4. Appeal to introverts and explorers
One of the reasons I always preferred Epcot and Disney's Animal Kingdom (and even Disney's Hollywood Studios, to a degree) to Magic Kingdom was that the latter seemed to be the worst park to visit as an introvert. Even in the off-season, Magic Kingdom was usually more crowded and tended to draw the surliest parkgoers. Also, it felt like if you had explored it once, you had seen it all. There was so much more to discover in other parks, so many more details to take in.

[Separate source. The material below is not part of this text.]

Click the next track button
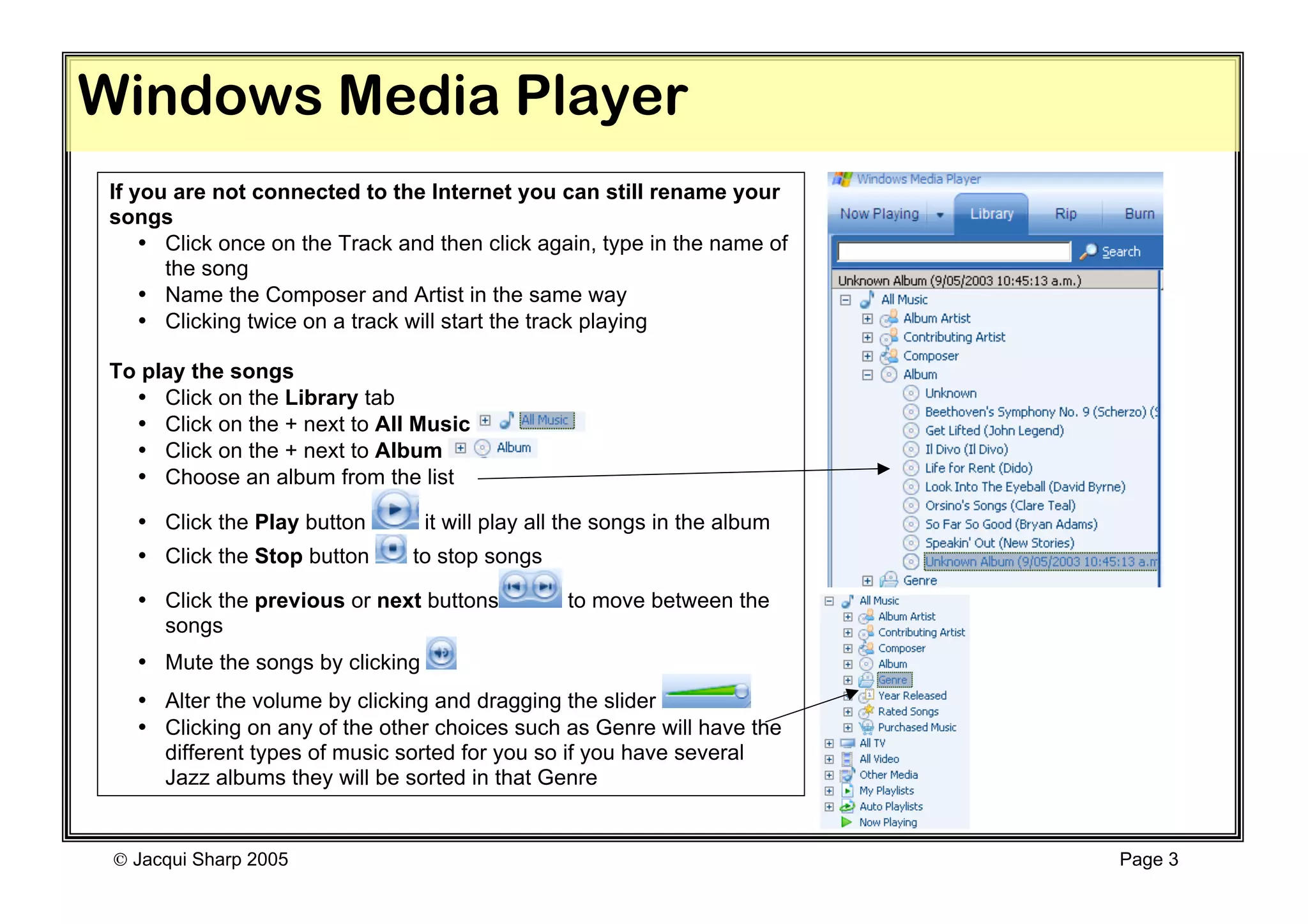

Even in this regard, Magic Kingdom won me back as a fair contender. Part of the incredible achievement of New Fantasyland, for example, is the incredible sense of immersion and detail. It is surprisingly easy to get lost, and there is so much to take in, from the looming of the Beast’s castle to the replica of the festival square from Tangled. An Instagrammer could find shots to fill an entire year of content in New Fantasyland alone.
I was shocked when I realized how many refuges Magic Kingdom had for introverts. I found a favorite place to relax and reflect on the Tomorrowland Peoplemover. I took my time exploring the high flets of the Swiss Family Robinson Treehouse in Adventureland. Even on a busy day, I could catch a quiet moment to gather my thoughts in the upstairs of Columbia Harbour House in Liberty Square. Oh, and I discovered Dole Whip Floats. I don’t know how I ever lived without stopping to savor the creamy decadence of a Dole Whip Float.
The true hidden treasure this introvert had been missing out though was Tom Sawyer Island. You could visit Magic Kingdom a hundred times and still miss it. I had written off Tom Sawyer Island as a playground for children. I had no idea it was just as much a playground for adults. If you want a quiet moment to recharge, you can’t beat its patios and gentle rocking chairs. At the same time, you can’t help but tap into the spirit of exploration on Tom Sawyer Island. Every creepy old shed and rickety stairwell becomes a new adventure. Indeed, venturing into Injun Joe’s cave prompted the most fun I’ve ever had writing an article.
6. A park (finally) for all ages
Once upon a time, I had assumed that Magic Kingdom was a fun place to visit, but only a potential favorite park of families with small children. As of 2017, my opinion has completely changed.
It is true that Magic Kingdom is one of Disney’s finest parks for families with kids. However, they have done a fantastic job creating a park where an entire family—even those without kids—can have a magical day. Teenagers who previously may have only enjoyed Space, Splash, and Big Thunder Mountain have an ever-increasing range of choices to fill a Disney day. They can revisit Disney classics from their childhood in New Fantasyland, have a laugh visiting Gaston, banter with Jack Sparrow in Adventureland, or enjoy a goofy scare at the Haunted Mansion.
Adults without kids can still enjoy all the same fun attractions and nostalgia mentioned previously but now also have access to a wider range of unique dining opportunities. Be Our Guest is a treat for any visitor, both during lunch and dinner, and we’ve praised Jungle Navigation Skipper Canteen’s charm as a great place to have a laugh and enjoy some Disney atmosphere for all ages.
Magic Kingdom may not have become my favorite park, but against all odds, it has once again become a park that I love to visit. If your past experiences were mundane or bittersweet like mine, it may just be time to consider giving Magic Kingdom another chance to win a place in your heart.
Were you a Magic Kingdom skeptic who was won back? What caused you to fall in love with Disney’s flagship park again?